Fear holds people hostage. Fear weighs people down. Yes, fear can motivate in positive ways as well, but motivating fear is not the kind of fear that makes adolescents feel dejected.
The fear I’m talking about deceives people and causes them to lie. People lie because they feel too afraid to face the truth. Have you noticed that we live in a lying culture? Lies are the norm these days. Lies, lies, lies. As one professor put it, ”Lies are weaklings that have to be upheld by other lies. Otherwise, the house of cards collapses.” It is not coincidental that “terrified” people tend to two things: believe falsehoods and tell lies.
Falsehood = Lack of truth. Fear = Lack of faith. Terror = Lack of reason.
“Without faith, it is impossible to please Him,” says the writer of the Book of Hebrews.
God requires faith because God requires truth from us. The truth is twofold:
1) God is;
2) God is a Rewarder of those who seek Him (Hebrews 11:6).
Most people in society do not know the truth and do not value logic, and that double lack leads them into the bondage of sheer terror.
Though it shocks our sensibilities to find ourselves enmeshed in a culture that no longer values reason, the fact that we are shocked means that we ourselves forgot or maybe never realized that reason is a function of faith. Without faith, people are unreasonable. Apart from faith, we are unable to understand.
“Credo ut intelligam,” said Saint Augustine. “I believe in order to understand.”

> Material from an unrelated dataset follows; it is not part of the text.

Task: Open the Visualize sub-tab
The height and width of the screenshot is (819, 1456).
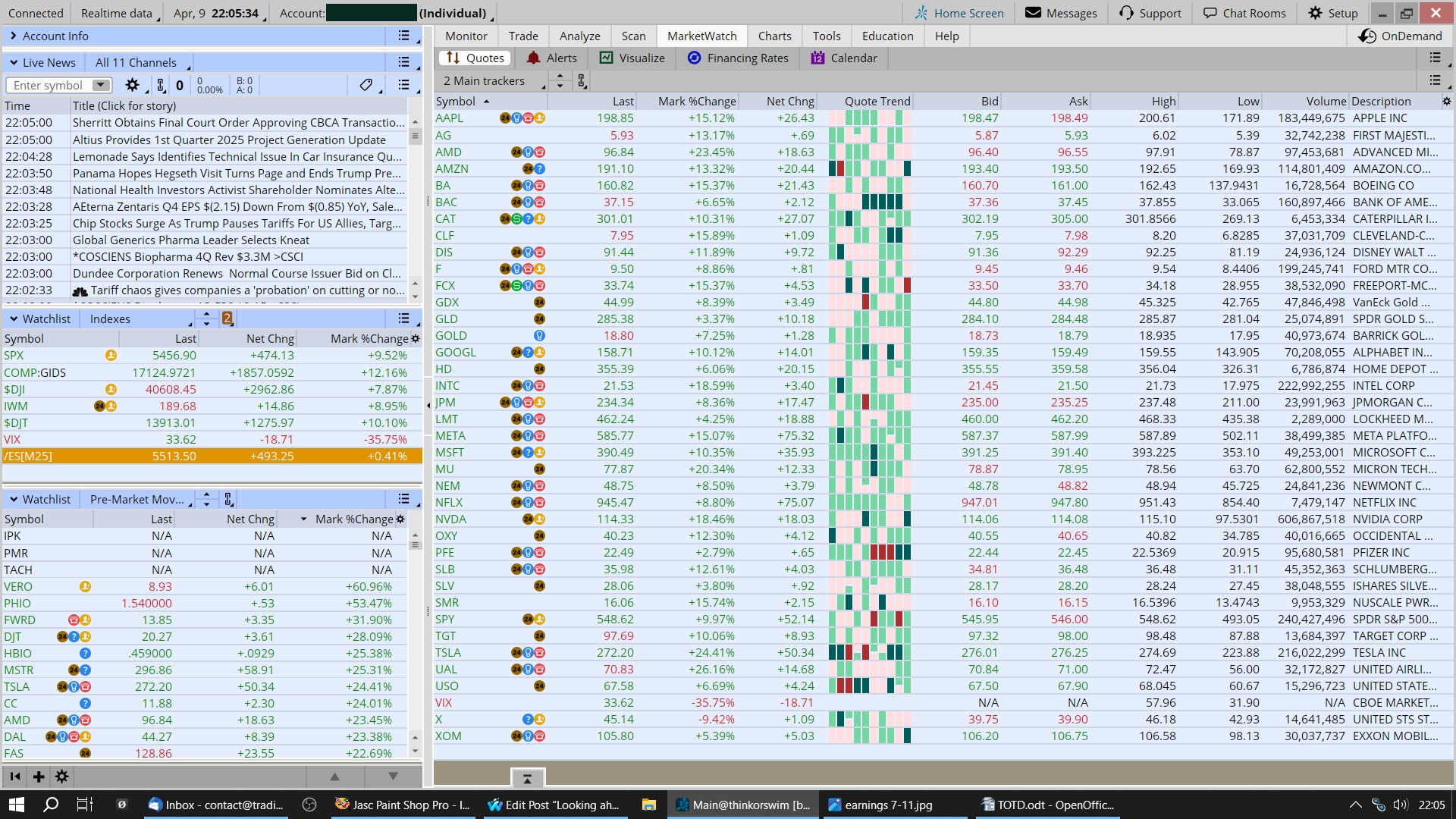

Faith precedes understanding in the same way that receiving precedes giving. When I was a little girl, I had no money of my own to put in the church offering except that which my parents gave me to contribute. I had to receive in order to give. Similarly, we must first take something in and accept it in our minds before we can compute it. Faith takes something in. Reason computes it.

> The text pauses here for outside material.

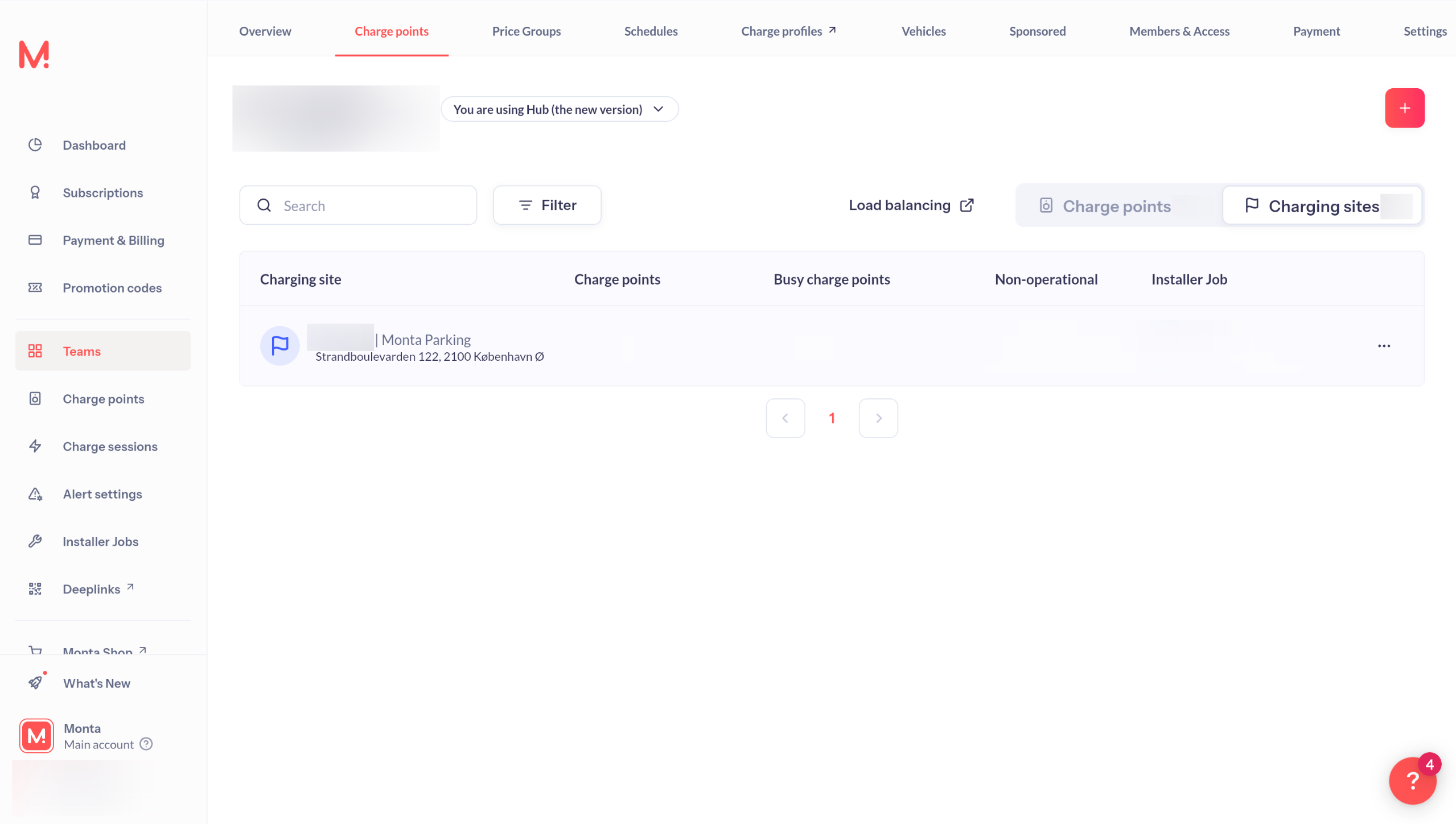This screenshot has height=824, width=1456.
Task: Open the Members & Access tab
Action: point(1179,31)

But in today’s globalized society? Today we are unwilling together as a society to take in raw data as it is. When we encounter something, we are no longer honest enough to think reasonably about what it is. Instead, we engage how we feel about that something. As one apologist put it, in this society we think with our feelings, not our minds.
Have you noticed how our language accords with the way that society has become so emotional? Instead of saying, “I think,” or “I believe,” what we usually say now is, “I feel.” If I may say this tongue in cheek, I feel like the words “I feel like . . .” are the start of every sentence people say.

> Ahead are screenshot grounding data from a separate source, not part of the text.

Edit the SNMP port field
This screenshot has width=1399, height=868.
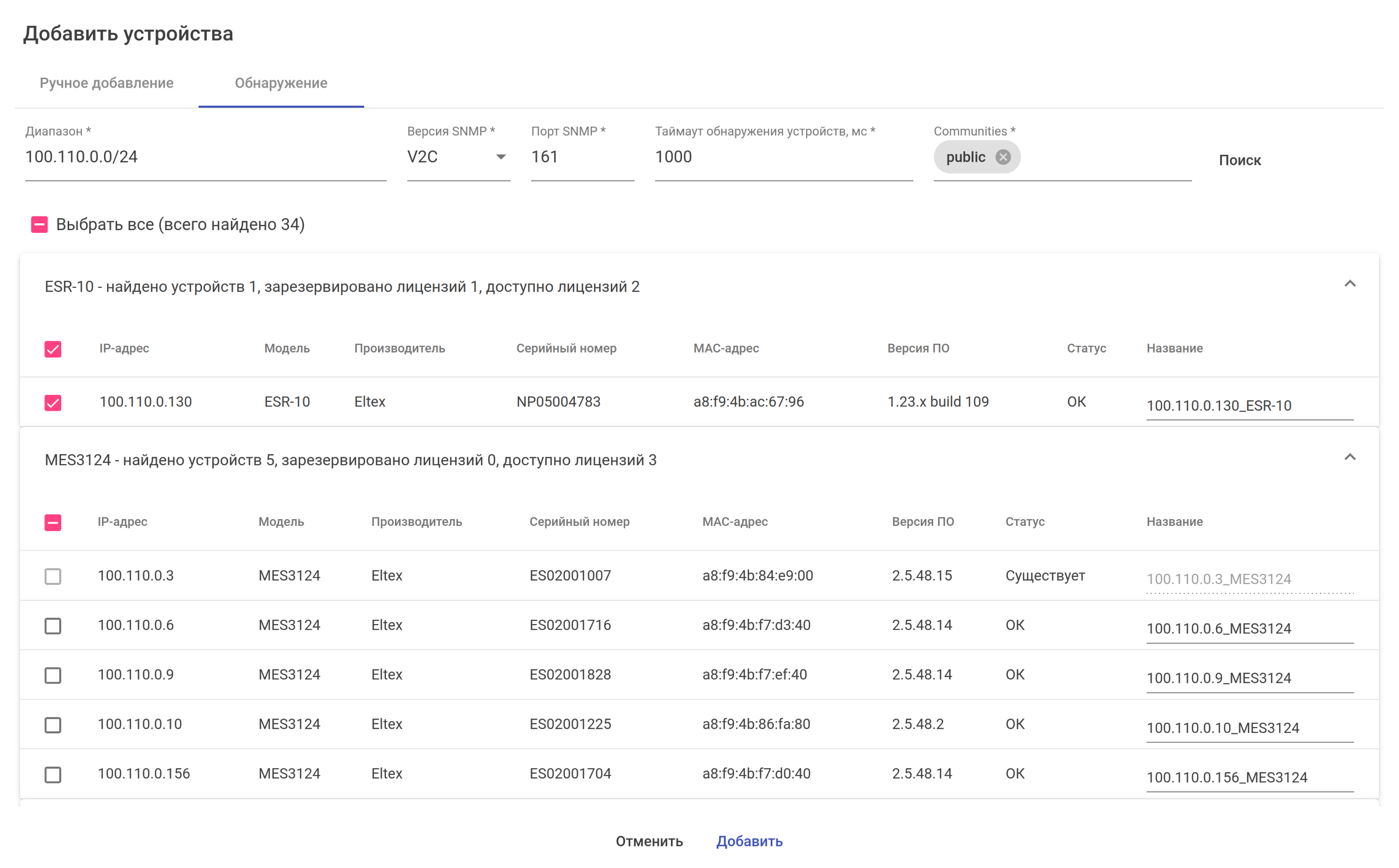coord(581,157)
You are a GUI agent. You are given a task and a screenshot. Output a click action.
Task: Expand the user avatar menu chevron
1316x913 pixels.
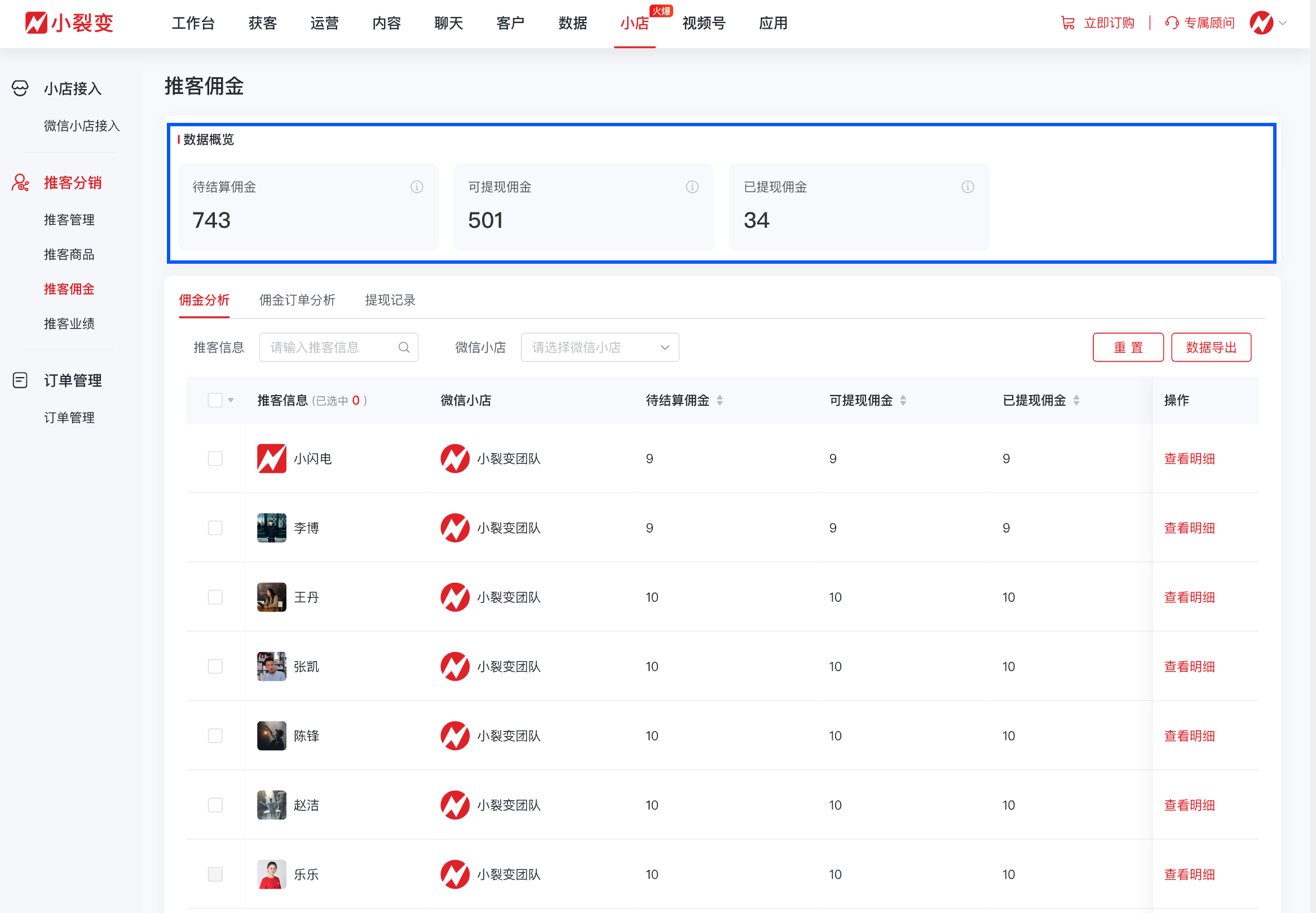tap(1283, 23)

Notice: Feelings are not tools of cognition. Feelings are important, but they are not the engine of the train. Feelings are the caboose. Feelings always follow; they don’t lead. So when feelings seem to come first, what that tells us is that we are no longer aware of our own underlying assumptions.
Under every feeling lies an assumption that is based on a philosophy. Last month I emphasized the fact that we all need theology. Theology, not philosophy, is the queen of the sciences. Even so, philosophy remains foundational as the means of procedure for theology.
People who scoff at philosophy and insist they are not interested in it absorb it nonetheless from schools, social media, television, etc. Young people pick it up before they have any idea of what they’re doing.
And what is the philosophy of today? It’s nihilistic: “God is dead.” It’s hedonistic: “Do what feels good.” It’s Kantian: bent toward the destruction of the mind by elevating the subjectivity of emotions above the objectivity of reason.
Terror arises in young people on account of their cognitive impotence to deal with their own existence. Widespread depression in today’s society issues from an unbearable inner condition that pertains to people’s lack of theology.
At Right On Mission, our approach is theological. We teach people from a variety of age spans to think Christianly, logically, and truthfully. If you're interested in learning, do not self-eliminate by telling yourself you’re inadequate or unfit for additional schooling. You can take courses. Just audit or take it Pass/Fail. You were made to think and be reasonable. Let's find out together (young and old alike) what it looks like to trust God and not be terrified. Anyone sincere believer age 18 on up can come take courses.
In closing, I invite you to meditate on our Why Statement. There is no need to be afraid.
We believe God’s people can learn to think so Christianly that they find the moral courage to act with integrity as Christ followers, even in the face of opposition.